Charlie Rangel Defiant In Face Of Tough Primary Challenge From Adriano Espaillat

Charlie Rangel's Trademark Wit Challenged By Super PAC Onslaught

NEW YORK -- Charlie Rangel still has it. The 82-year-old, 21-term member of Congress flashed his trademark wit at a debate on Monday to swat away a veiled dig from the man who could pose him a serious challenge in the June 26 Democratic primary.

After New York state Sen. Adriano Espaillat suggested that Rangel had "been on the job too long" and feels there "is absolutely nobody on the planet that can do as good as a job as he," Rangel was ready with a response for reporters afterward. He never said he was the only person on earth who could represent New York's 13th district, he explained -- just the only one running.

It was a response designed to elicit laughs, which it got, and tamp down suggestions that he might not be willing to put up a fight. The Korean War veteran and former House Ways and Means chairman is legendary for his cantankerous turns of phrase. Observers seem unanimous, however, that Rangel needs more than his silver tongue to win re-election.

Polling so far has been non-existent. But Rangel is running at a time when there are signs of anti-incumbent sentiment elsewhere in the country. He is doing so as two other longtime New York City congressmen, Ed Towns and Gary Ackerman, are retiring. Perhaps most seriously for a politician who has long been the voice of black Harlem, Rangel's district was redrawn this year to include heavily Latino parts of the Bronx.

As the candidates' forum sponsored by the League of Women Voters seemed to confirm, there are few major policy differences between Rangel and Espaillat. Both lauded President Barack Obama. Both called for humane immigration reform.
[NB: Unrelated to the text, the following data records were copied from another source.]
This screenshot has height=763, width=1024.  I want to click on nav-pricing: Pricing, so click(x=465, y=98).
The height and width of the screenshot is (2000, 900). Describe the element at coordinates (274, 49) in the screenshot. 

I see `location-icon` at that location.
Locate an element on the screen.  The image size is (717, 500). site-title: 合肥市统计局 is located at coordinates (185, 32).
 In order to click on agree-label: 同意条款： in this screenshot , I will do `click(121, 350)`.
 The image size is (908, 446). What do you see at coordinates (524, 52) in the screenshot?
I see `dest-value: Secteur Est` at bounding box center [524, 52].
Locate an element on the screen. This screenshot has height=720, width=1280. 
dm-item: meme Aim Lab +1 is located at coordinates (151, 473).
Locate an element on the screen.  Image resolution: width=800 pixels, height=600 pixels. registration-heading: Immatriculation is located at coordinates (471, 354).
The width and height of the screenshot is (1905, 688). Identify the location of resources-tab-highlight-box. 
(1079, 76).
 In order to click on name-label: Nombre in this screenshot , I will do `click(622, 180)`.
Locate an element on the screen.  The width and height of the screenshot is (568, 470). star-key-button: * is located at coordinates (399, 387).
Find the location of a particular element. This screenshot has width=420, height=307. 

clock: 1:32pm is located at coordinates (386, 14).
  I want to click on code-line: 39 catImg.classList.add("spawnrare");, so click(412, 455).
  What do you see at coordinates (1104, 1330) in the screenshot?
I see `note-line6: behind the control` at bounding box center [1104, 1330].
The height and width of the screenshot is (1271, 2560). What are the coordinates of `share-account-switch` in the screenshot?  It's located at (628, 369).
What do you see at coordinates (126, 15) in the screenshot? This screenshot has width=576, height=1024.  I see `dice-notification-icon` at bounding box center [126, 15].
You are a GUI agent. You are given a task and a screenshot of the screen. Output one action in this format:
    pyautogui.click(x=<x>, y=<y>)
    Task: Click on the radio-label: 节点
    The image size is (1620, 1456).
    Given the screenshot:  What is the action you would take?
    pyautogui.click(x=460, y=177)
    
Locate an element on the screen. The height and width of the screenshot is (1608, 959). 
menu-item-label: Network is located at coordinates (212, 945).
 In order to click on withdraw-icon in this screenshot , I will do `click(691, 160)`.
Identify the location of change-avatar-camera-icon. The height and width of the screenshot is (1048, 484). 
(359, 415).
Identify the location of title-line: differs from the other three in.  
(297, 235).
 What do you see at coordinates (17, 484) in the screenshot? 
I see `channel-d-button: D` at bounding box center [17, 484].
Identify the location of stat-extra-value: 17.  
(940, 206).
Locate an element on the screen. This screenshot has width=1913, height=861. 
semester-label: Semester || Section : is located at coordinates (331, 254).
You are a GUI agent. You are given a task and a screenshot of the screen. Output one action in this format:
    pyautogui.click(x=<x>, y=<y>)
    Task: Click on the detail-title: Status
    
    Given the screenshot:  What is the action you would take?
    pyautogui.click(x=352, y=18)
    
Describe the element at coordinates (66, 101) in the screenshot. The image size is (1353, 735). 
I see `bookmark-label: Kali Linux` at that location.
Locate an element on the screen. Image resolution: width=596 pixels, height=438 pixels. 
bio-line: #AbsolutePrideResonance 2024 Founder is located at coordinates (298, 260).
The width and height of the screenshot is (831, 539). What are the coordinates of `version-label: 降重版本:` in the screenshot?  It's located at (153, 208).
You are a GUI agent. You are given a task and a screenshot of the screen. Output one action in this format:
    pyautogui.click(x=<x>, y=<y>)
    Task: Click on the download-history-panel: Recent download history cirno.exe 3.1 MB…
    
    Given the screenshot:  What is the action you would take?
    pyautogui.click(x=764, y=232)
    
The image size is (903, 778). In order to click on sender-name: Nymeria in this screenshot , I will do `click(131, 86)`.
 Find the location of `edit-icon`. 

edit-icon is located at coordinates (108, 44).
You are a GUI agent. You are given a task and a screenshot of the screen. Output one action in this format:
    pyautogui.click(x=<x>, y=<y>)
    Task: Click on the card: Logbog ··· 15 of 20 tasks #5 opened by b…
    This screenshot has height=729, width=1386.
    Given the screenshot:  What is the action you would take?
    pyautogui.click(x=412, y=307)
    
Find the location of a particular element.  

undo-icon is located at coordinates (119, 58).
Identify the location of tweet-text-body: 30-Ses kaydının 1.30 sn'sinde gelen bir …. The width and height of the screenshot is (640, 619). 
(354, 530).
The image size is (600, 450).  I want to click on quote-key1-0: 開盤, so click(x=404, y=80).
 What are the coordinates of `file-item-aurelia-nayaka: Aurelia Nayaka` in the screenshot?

Both decried the wars in Iraq and Afghanistan.

The race, then, may turn on how voters view Rangel's long tenure in Congress, which was marred in 2010 when the House of Representatives censured him following an investigation by the Ethics Committee. In recent days, however, Rangel has fought back, suggesting that despite a plea agreement he signed, the Ethics Committee probe was a politically motivated attack by Republicans.

Espaillat and his allies haven't focused on the censure. But they may not need to.The unorthodox anti-incumbent Campaign for Primary Accountability Super PAC has said it will target Rangel with the same message about a corrupt incumbent it used to help take down eight-term El Paso Rep. Silvestre Reyes. So far, it has spent only $5,500 on the race, but it has promised spending in the "six figures" range.

At the end of March Rangel had $226,306 in campaign cash on hand, compared with Espaillat's $56,292, so the Super PAC could help erase that disparity.

Rangel, for his part, is responding the same way that Reyes did -- by touting his seniority in Congress as a way of getting things done. Like Reyes, who secured endorsements from former president Bill Clinton and Obama, he has big-name backers: Mayor Michael Bloomberg and former mayor Ed Koch.

Rangel seemed blissfully unconcerned by his challengers at the Monday debate, sponsored by the League of Women Voters, which he described as a "very educational discussion" in his closing remarks.

"I look at as though they're applying for my job. And while nobody seems to believe that I haven't done a good job, I think they think it's time for a change. Well, we're all putting applications in," Rangel said. Looking at all the candidates, "who has produced and not who would like to produce, I kind of think that the job would be weighted in my favor."

Espaillat, meanwhile, emphasized his support for the Dream Act, which could help undocumented Latino immigrants receive citizenship after attending college. A 57-year-old Dominican American, he has at some events campaigned almost entirely in Spanish. He said the race represented "a historic opportunity for change, to turn the page."

After their debate, Rangel said his greatest concern is turnout in the primary election. It will come months earlier than usual this year because of a court order meant to allow military service members to vote.

"The biggest fear of this election is that it's not in November, it's not in September, and no one's ever heard of a damn election for anything being on June 26. And it's going to be so difficult for people during the summer months to find out why they should come back," Rangel said.